Indepth Arts News:
"E9: An Anatomy of an Area"
2004-10-16 until 2004-11-16
Transition
London, ,
UK United Kingdom
A small corner of East London comes under the magnifying glass, as the postal district that the gallery happens to be in becomes the theme for this show. Curiously this specificity becomes universal as the details that the artists focus on could be from any urban neighbourhood. A chance meeting in a park, street furniture, overgrown corners of wilderness.
These eclectic urban musings and jumbled city thoughts are neither sensational, nor shocking but by their very ordinariness they connect to something beautifully strange and profound. With this trawling through both the badlands and the genteel gentrified areas of E9, the exasperating, cursed tangle of this churned up city* gives up its ghostly melancholies revealing a hinterland of hidden delights.
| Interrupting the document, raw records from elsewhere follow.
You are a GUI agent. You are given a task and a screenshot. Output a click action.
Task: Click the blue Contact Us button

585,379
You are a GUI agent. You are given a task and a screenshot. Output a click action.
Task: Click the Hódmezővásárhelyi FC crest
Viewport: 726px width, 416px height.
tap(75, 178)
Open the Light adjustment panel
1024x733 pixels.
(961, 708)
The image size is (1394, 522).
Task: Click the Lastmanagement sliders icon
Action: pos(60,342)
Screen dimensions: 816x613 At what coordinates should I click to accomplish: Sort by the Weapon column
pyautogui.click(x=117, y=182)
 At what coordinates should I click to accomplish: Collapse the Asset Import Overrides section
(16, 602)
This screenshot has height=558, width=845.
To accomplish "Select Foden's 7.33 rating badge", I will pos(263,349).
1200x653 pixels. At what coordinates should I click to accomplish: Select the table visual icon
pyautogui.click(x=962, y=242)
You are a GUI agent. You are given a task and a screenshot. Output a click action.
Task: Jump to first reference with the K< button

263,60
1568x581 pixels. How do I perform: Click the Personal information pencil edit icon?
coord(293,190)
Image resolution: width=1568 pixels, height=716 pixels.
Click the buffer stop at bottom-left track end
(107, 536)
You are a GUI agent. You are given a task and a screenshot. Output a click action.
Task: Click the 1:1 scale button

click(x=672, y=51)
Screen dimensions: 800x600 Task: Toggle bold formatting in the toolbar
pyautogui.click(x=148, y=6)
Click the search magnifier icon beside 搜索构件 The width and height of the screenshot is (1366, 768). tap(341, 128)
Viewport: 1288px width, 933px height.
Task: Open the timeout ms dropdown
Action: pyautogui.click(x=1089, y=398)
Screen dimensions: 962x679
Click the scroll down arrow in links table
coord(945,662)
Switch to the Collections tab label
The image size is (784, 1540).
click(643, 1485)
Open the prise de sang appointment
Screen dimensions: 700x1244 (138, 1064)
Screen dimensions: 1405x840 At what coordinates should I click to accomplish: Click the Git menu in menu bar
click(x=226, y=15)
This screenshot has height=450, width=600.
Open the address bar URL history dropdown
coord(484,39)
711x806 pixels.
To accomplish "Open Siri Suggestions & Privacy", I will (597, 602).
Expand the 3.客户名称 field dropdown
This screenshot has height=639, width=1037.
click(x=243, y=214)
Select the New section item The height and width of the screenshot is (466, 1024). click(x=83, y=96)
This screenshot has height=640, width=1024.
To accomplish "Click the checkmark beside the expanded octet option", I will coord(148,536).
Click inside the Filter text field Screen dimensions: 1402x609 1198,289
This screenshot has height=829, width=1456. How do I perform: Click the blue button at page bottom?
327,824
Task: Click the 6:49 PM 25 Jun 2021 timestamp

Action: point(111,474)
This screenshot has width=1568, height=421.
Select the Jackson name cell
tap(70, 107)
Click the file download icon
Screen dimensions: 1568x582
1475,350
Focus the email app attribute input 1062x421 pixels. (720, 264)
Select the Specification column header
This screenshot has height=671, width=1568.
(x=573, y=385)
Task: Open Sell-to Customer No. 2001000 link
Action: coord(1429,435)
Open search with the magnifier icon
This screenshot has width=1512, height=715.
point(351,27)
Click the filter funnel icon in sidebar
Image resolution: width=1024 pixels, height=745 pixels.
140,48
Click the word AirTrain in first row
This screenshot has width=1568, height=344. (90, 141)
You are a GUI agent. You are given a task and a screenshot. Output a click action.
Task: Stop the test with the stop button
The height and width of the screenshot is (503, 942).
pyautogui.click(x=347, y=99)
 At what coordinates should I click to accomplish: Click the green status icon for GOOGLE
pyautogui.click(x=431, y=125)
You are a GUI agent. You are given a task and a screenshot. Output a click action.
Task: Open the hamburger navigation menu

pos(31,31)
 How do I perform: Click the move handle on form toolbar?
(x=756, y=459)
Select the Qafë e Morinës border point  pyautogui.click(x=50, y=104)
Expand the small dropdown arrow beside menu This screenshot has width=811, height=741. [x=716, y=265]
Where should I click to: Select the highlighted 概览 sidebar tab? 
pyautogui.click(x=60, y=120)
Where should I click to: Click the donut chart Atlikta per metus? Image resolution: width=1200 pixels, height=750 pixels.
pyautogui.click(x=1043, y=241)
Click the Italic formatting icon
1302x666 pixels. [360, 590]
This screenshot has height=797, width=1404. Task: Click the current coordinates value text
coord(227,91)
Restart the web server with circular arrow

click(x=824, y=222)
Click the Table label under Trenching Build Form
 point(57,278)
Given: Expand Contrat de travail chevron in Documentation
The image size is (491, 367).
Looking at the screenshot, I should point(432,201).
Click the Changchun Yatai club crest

Clie Brandon quite literally maps the E9 area by walking around its boundaries in the manner of some miniature urban Grand Tour. The resultant paintings and drawings are determined by a combination of conceptual parameters and random meanderings, giving equal importance to the banal, the ugly and the picturesque.
Tania McCormack makes numerous bus journeys and walks, recording her experiences in trembly, scribbly, freehand line drawings and embroideries on bus tickets, postcards and paper. The immediacy of these direct responses, not filtered through a photographic or pondered axis, recall the quixotic, drifting nature of the visual experience of a journey.
Gary O’Connor is interested in the ‘space between reality and the imaginary’. For E9 his starting point is Victoria Park - the place where his parents first met. From here he creates a quasi-imaginary narrative work that includes writing, sound and T-shirts and incorporates influences from Suffragettes to Situationists.
Mike Perry’s large-scale photographs focus on the intersection of city and wilderness by turning their gaze to the urban brown-fields of Hackney Wick’s canal district. The result is a series of dreamy, empty landscapes that record this transitory area before it is swallowed up by proposed redevelopment.